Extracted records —

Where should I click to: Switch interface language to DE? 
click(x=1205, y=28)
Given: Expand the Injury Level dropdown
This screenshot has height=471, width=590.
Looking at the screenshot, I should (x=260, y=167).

Assigned task — Retype all the records, matching them exactly.

Solution —
Where should I click to: Switch interface language to DE? 
click(x=1205, y=28)
Given: Expand the Injury Level dropdown
This screenshot has height=471, width=590.
Looking at the screenshot, I should (x=260, y=167).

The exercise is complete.